Update the entries below so that every "icon" becomes "symbol", and reproduce all of them with no other changes.

Record extracts
--- START ---
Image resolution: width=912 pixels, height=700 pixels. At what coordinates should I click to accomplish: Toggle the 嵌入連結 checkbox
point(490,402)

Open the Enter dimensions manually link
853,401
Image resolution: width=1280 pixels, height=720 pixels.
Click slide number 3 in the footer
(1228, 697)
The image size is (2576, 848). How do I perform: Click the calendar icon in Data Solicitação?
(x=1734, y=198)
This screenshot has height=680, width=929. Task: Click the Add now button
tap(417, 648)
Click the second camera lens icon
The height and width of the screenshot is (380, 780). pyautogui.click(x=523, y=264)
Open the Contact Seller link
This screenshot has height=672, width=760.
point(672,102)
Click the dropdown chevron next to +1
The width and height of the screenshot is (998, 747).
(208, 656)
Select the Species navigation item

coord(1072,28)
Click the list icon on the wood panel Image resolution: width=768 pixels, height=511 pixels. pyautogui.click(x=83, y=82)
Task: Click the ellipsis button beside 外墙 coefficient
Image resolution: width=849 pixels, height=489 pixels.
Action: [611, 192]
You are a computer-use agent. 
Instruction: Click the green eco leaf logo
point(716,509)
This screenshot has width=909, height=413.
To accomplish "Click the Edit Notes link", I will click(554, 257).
--- END ---
Output
Image resolution: width=912 pixels, height=700 pixels. At what coordinates should I click to accomplish: Toggle the 嵌入連結 checkbox
point(490,402)

Open the Enter dimensions manually link
853,401
Image resolution: width=1280 pixels, height=720 pixels.
Click slide number 3 in the footer
(1228, 697)
The image size is (2576, 848). How do I perform: Click the calendar symbol in Data Solicitação?
(x=1734, y=198)
This screenshot has height=680, width=929. Task: Click the Add now button
tap(417, 648)
Click the second camera lens symbol
The height and width of the screenshot is (380, 780). pyautogui.click(x=523, y=264)
Open the Contact Seller link
This screenshot has height=672, width=760.
point(672,102)
Click the dropdown chevron next to +1
The width and height of the screenshot is (998, 747).
(208, 656)
Select the Species navigation item

coord(1072,28)
Click the list symbol on the wood panel Image resolution: width=768 pixels, height=511 pixels. pyautogui.click(x=83, y=82)
Task: Click the ellipsis button beside 外墙 coefficient
Image resolution: width=849 pixels, height=489 pixels.
Action: [611, 192]
You are a computer-use agent. 
Instruction: Click the green eco leaf logo
point(716,509)
This screenshot has width=909, height=413.
To accomplish "Click the Edit Notes link", I will click(554, 257).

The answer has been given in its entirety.